▶ [EXERCISE INSTRUCTIONS]: Restate each entry below exactly; pictures stay out of the copy.

┏━━

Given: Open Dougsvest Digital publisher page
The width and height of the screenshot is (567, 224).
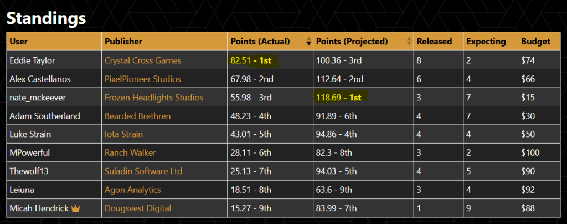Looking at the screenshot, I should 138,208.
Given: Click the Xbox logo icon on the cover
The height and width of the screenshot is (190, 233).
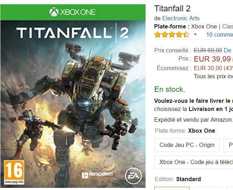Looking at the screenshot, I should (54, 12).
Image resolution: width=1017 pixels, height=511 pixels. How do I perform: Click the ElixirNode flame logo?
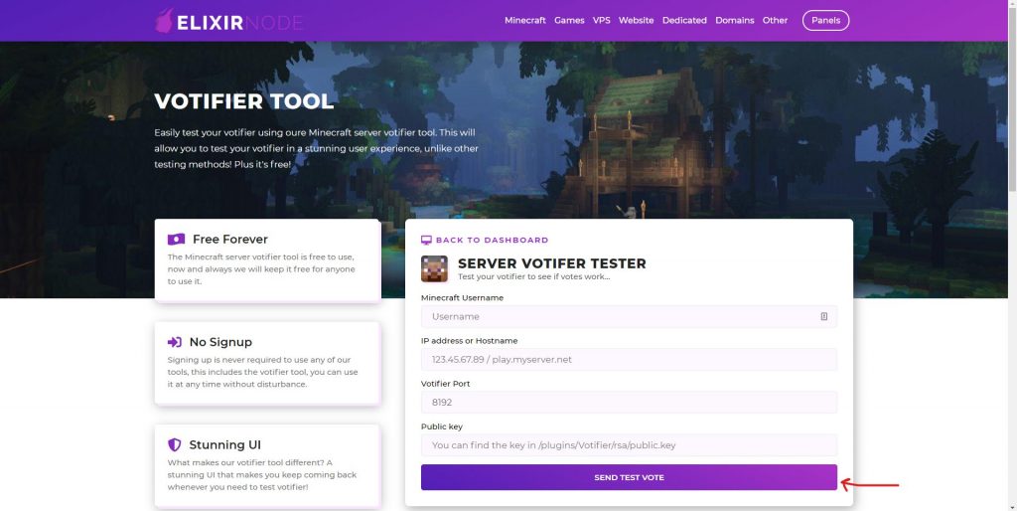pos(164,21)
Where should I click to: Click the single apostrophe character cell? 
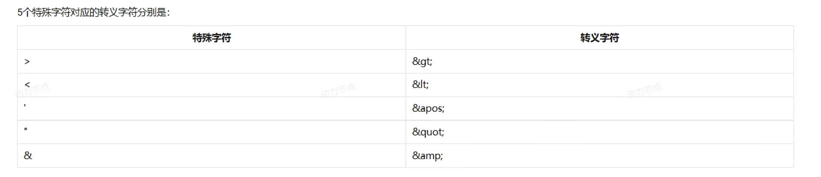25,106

┗━━

▶ [WRITTEN RESPONSE]:
Given: Open Dougsvest Digital publisher page
The width and height of the screenshot is (567, 224).
Looking at the screenshot, I should 138,208.
Given: Click the Xbox logo icon on the cover
The height and width of the screenshot is (190, 233).
Looking at the screenshot, I should (54, 12).
Image resolution: width=1017 pixels, height=511 pixels. How do I perform: Click the ElixirNode flame logo?
pos(164,21)
Where should I click to: Click the single apostrophe character cell? 
25,106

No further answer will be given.